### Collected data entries
= Beginning of Section =

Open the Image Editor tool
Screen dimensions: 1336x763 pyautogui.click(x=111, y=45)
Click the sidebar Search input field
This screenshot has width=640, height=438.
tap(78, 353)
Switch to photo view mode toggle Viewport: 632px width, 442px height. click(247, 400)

= End of Section =
= Beginning of Section =

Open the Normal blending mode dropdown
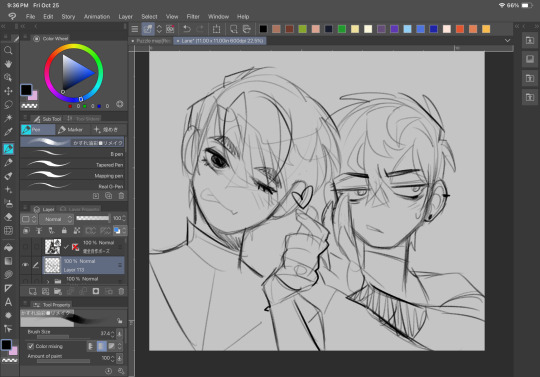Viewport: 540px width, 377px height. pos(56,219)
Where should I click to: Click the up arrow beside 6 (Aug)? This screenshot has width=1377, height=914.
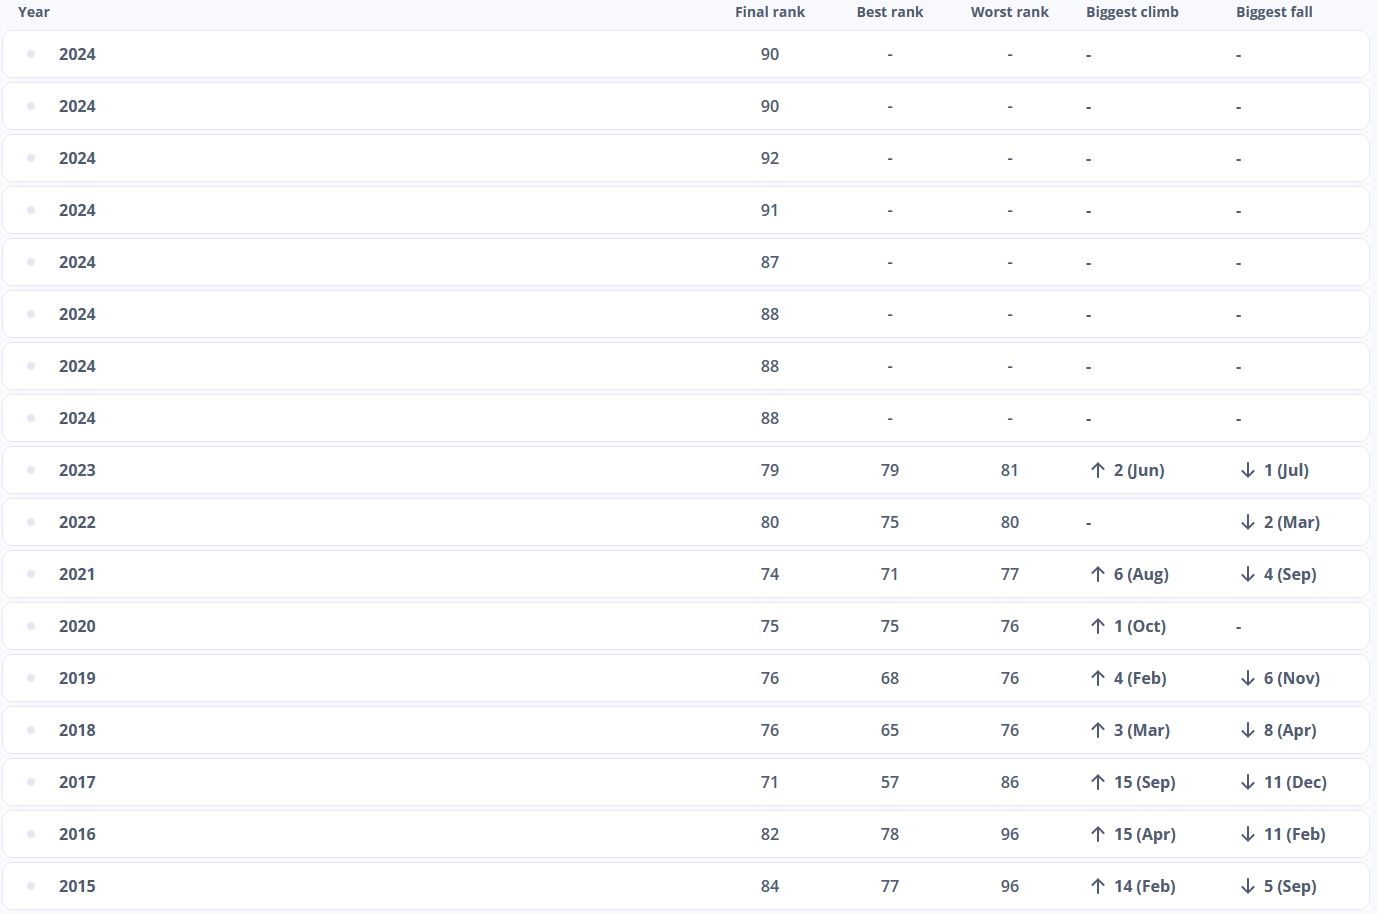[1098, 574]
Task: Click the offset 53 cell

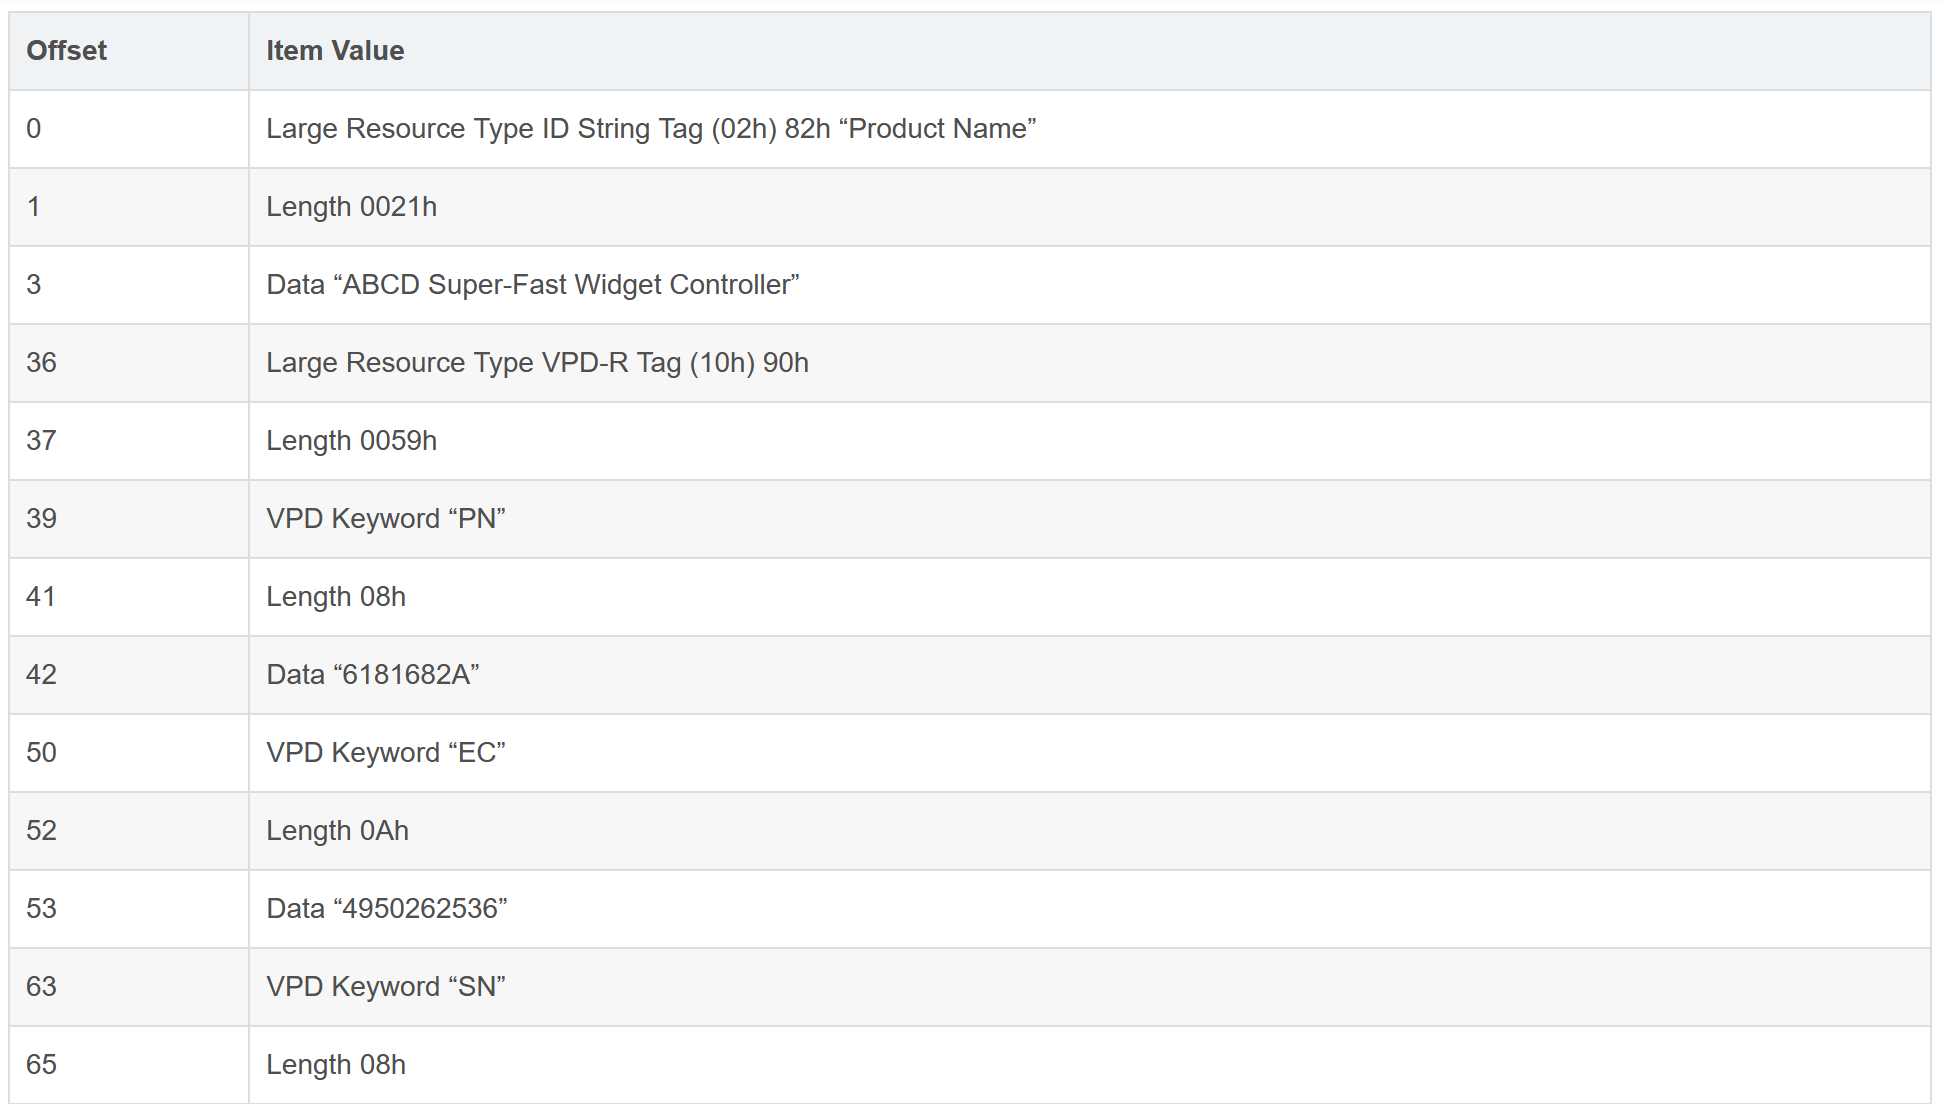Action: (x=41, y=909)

= End of Section =

### Activity
An exact copy of the lines above, from the one containing "Click the sidebar Search input field" through the one containing "Switch to photo", is the whole of the answer.

### Answer to the exercise
Click the sidebar Search input field
This screenshot has width=640, height=438.
tap(78, 353)
Switch to photo view mode toggle Viewport: 632px width, 442px height. click(247, 400)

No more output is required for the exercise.